[Saved data entries]
+---+

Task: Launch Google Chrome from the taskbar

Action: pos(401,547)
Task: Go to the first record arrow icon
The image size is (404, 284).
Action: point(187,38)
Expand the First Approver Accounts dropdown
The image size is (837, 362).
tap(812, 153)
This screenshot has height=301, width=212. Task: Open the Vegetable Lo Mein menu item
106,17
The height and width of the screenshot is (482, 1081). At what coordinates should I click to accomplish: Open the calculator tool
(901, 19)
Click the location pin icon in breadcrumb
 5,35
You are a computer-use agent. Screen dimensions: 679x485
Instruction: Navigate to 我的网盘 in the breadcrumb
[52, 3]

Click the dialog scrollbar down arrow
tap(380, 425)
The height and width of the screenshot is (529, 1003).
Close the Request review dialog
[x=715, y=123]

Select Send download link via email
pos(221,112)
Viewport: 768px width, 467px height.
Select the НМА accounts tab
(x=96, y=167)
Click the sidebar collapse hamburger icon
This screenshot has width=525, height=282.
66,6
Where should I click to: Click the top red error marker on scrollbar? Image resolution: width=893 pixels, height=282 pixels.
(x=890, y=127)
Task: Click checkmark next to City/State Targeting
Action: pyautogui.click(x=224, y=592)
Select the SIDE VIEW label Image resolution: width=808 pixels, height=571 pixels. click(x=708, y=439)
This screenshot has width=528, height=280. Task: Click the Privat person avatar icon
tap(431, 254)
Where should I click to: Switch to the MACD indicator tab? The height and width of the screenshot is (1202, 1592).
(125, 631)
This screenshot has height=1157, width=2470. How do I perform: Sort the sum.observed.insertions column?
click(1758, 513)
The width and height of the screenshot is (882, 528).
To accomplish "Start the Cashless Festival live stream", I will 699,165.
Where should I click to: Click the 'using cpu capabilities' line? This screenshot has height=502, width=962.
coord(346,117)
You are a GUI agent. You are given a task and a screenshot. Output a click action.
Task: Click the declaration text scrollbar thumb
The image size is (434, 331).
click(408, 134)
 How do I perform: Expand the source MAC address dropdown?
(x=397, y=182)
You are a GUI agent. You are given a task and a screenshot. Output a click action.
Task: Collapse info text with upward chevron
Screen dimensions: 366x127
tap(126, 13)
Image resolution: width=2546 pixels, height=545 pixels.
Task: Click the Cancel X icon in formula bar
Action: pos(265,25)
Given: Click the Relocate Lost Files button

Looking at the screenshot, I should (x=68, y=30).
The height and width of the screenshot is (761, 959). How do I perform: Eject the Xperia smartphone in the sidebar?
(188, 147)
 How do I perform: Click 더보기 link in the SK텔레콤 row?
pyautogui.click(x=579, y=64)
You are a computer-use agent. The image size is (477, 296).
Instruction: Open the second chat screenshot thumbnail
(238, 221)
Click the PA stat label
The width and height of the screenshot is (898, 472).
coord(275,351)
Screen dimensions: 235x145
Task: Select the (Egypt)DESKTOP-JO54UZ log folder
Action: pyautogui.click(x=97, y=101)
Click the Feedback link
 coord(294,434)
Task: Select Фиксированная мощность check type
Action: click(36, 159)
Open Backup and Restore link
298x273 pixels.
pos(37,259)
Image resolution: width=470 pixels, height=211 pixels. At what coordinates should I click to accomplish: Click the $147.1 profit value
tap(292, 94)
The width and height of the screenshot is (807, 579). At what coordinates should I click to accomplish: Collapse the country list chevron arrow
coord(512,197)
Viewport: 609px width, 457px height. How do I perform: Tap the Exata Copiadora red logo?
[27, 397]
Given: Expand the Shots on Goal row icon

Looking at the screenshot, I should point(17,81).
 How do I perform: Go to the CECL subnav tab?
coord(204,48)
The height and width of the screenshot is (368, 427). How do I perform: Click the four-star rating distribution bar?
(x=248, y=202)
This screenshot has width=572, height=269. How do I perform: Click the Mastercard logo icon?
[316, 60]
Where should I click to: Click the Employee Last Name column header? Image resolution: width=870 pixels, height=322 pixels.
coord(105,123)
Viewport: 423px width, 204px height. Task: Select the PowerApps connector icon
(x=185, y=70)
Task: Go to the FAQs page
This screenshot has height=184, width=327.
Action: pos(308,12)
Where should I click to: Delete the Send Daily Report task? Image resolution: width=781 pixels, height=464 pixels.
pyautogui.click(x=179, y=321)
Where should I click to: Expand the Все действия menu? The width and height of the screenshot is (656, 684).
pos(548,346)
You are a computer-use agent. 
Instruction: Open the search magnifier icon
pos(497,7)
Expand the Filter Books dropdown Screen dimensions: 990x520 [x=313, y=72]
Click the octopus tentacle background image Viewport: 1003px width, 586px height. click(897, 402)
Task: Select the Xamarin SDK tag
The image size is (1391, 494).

+---+

WORK ORDER:
Only lines with the word "text" are wanted; pull each of them from the records.

RESULT BELOW:
Task: Click the declaration text scrollbar thumb
Task: Collapse info text with upward chevron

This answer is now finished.